This month, once again, the WAG provides a venue for the work of printmakers with very different aesthetics.
As I look at the exhibition I’m struck by how every back wall dedicated to a single artist tells a story. Wendy Cain evokes sea- and landscapes by combining paper pulp printing with screen printing to produce textured, tonal images in black and white with distinct focal points. The stars of Rebecca Cowan’s drypoint prints are ordinary objects such as shoes and upholstered chairs. Margaret Bignell explores texture and movement in her monotypes with string and coarsely woven scraps of fabric. Barb Carr’s monotypes—contemplative landscapes—contrast sharply with those of Fanny Cecconi, which explode with colour. Closer to the front of the gallery Elizabeth Pulker’s series of six collages juxtaposes flat black with cut-out printed elements to create compositional variety.
While the WAG showcases framed prints by these and other artists—works that also include collographs, nature prints on fabric and relief prints—in the KSOA front studio I witness works in progress by some of the artists in the show. The Friday morning printmaking open studio is in full swing and five artists are spread around the room, working on ideas for monotypes and linocuts.
Someone has brought in a paper wasp’s nest, which Fanny finds intriguing. She also has her eye on a piece of raffia that could add interest to a small abstract print, which she has already given a number of passes through the press. Barbara Morrow (who has not participated in the current exhibition) is working with Softoleum, a form of lino. While Margaret, the studio co-ordinator, offers her suggestions, Barb gives me a synopsis of a technique she is enjoying—reductive linocut, also called Kamikaze linocut because the final plate, which supports the final colour (there can be as many as five press passes), is mostly cut away. As an aside, she tells me, “You know, the Softoleum is easy to work with but too soft to be put through the press; the paper has to be burnished.” Meanwhile, Jane Hamilton-Khaan is puzzling over rubber overlays that she will use for successive colour applications to create her monotype.
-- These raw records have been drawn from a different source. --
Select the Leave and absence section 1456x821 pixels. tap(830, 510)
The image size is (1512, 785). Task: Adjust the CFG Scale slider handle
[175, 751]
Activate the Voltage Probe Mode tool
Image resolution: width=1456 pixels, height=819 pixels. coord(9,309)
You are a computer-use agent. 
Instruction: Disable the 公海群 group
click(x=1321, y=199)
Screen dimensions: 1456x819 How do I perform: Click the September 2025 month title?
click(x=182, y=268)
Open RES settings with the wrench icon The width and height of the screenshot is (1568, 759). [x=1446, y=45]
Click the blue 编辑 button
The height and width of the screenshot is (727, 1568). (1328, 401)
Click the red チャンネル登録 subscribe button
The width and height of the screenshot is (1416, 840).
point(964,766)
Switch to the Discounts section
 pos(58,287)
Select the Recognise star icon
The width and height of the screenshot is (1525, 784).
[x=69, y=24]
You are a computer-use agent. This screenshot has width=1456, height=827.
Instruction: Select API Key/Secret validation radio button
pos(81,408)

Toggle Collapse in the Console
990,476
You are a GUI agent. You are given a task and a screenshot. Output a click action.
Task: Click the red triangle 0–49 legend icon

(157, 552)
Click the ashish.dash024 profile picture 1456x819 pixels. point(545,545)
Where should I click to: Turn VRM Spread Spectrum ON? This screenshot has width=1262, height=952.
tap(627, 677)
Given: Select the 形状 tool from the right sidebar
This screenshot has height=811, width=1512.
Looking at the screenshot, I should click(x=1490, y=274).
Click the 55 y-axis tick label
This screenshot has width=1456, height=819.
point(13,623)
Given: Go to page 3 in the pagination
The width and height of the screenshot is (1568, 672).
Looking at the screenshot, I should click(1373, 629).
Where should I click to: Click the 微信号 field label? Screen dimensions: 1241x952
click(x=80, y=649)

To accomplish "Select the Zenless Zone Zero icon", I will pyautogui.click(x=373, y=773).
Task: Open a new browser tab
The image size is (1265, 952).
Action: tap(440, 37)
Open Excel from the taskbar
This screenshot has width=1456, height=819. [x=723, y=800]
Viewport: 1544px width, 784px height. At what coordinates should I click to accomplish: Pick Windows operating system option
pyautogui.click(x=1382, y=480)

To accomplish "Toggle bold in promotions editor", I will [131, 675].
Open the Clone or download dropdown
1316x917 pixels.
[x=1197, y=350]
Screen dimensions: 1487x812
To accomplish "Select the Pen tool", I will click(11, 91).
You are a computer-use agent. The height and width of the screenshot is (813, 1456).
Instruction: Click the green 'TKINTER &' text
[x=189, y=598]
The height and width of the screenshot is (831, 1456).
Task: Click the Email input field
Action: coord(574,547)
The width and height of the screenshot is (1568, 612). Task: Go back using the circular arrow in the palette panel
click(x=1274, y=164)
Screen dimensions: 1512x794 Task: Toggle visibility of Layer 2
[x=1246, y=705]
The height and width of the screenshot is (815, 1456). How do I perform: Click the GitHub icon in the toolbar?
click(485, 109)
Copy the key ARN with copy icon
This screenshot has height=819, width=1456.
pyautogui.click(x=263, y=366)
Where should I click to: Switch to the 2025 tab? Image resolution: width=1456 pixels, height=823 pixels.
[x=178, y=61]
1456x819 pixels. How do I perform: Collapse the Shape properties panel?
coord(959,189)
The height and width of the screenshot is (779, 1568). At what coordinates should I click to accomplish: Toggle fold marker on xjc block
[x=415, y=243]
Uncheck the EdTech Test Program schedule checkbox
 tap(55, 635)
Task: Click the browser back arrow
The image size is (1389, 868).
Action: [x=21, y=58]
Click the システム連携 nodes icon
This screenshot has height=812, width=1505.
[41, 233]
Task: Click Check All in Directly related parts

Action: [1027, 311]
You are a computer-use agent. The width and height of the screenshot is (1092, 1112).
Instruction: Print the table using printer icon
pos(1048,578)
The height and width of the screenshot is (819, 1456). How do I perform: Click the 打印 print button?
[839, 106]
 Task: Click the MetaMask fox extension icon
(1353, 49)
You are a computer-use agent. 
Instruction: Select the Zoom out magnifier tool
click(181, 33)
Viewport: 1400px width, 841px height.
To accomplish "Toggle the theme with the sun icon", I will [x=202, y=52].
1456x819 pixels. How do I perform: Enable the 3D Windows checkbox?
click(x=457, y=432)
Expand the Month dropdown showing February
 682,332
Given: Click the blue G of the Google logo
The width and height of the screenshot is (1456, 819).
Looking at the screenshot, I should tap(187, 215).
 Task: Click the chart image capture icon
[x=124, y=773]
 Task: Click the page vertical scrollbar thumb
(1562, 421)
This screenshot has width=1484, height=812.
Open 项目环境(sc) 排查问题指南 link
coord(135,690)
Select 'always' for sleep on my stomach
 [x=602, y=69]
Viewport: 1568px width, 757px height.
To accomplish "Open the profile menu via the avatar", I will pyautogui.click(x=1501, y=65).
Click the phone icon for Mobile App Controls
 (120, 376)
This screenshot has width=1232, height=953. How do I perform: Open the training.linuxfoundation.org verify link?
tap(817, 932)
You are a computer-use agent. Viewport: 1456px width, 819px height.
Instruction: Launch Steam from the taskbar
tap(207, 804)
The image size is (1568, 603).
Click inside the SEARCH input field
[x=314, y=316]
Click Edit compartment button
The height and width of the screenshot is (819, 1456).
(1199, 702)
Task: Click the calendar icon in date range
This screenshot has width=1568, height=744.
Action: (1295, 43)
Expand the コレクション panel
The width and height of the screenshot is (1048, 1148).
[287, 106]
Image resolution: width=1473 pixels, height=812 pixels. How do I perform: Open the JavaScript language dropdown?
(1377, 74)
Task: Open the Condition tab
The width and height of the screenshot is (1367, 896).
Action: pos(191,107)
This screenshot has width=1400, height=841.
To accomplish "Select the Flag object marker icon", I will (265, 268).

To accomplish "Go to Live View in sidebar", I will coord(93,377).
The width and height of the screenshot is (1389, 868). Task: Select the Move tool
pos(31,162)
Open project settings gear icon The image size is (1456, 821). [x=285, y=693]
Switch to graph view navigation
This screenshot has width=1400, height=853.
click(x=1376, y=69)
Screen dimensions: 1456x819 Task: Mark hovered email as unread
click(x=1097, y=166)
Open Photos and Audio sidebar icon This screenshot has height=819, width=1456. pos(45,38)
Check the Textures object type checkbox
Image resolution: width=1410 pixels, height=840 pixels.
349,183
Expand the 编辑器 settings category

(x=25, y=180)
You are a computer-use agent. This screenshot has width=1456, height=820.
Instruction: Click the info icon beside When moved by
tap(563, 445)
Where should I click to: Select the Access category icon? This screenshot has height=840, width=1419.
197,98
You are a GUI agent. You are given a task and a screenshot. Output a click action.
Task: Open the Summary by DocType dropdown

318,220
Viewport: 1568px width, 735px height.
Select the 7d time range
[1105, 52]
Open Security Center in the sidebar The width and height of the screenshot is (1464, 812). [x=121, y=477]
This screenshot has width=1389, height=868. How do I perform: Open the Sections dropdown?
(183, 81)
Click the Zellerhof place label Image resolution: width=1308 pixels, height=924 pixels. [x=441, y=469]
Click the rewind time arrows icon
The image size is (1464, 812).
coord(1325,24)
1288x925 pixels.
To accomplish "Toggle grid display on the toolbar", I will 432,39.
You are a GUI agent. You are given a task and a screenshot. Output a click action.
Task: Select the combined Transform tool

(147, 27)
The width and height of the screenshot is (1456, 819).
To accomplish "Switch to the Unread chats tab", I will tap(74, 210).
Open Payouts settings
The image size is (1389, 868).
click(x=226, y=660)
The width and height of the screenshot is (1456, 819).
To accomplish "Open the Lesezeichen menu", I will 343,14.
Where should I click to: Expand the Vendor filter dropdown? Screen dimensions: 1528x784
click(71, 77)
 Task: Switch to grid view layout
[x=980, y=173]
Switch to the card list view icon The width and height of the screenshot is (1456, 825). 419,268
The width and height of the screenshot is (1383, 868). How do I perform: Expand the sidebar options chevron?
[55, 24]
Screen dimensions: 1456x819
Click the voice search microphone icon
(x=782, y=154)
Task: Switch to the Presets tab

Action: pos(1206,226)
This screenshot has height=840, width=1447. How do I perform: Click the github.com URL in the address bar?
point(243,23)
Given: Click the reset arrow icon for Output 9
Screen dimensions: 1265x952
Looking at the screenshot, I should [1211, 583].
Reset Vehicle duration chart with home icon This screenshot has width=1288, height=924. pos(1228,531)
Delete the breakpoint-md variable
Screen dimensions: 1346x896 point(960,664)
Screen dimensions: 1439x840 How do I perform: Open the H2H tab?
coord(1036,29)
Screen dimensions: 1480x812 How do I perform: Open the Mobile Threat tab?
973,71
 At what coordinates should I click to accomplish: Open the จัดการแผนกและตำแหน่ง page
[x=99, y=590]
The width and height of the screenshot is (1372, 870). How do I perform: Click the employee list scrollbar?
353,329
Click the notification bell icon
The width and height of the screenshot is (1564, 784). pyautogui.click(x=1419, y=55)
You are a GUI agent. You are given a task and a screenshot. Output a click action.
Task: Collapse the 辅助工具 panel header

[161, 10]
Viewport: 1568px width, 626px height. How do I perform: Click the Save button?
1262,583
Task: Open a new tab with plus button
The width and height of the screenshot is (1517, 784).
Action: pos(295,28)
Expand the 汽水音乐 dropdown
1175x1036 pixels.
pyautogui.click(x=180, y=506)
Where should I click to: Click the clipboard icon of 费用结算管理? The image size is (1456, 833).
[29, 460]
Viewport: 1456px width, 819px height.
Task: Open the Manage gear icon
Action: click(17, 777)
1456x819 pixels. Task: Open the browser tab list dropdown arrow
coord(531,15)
“J’adore!” pipes up Fanny, overcome with enthusiasm for the printmaking process. The atmosphere here is congenial and relaxed. The studio is a space for exchanging ideas, fixing accidents when they happen, trying new techniques and, of course, making use of the presses. Some of the artists in the WAG show have their own press, but for those who don’t, the printmaking open studio provides access to this large, expensive piece of equipment.
“The KSOA also has a printmaking archive,” Margaret reminds us. The archive acts as a resource for the student artists at the school. Margaret brings out an example of a drypoint and before long we are discussing the difference between a chop and a stamp, two forms of print identification, the former an embossing tool, the latter an inked tool.
Then a lively discussion ensues about the difference between a monoprint and a monotype. A monotype is unique. It begins with a smooth plate, usually Plexiglass, to which coloured inks have been applied with a roller. The plate may undergo successive press passes as new colours are added or scraped away, or as colours are blocked. The results can be unexpected. A monoprint, on the other hand, is pulled from a plate with a matrix or underlying image (like a linocut, or woodcut, or etching) that allows the printmaker to be faithful to the image with each pass. But, if the artist decides to vary the colours, a series using the same image can be created. Each print is still a monoprint.
“I think I’ve got it straight,” says Fanny while Margaret goes back to her spot at the table to continue work on a monotype she started earlier.
Kingston Printmakers are Margaret Bignell, Wendy Cain, Barb Carr, Fanny Cecconi, Rebecca Cowan, Kym Fenlon-Spazuk, Judith Gould, Jane Hamilton-Khaan and Elizabeth Pulker.
Hot Off the Press continues until Sunday, November 24, with a reception on that day from 2 to 4pm.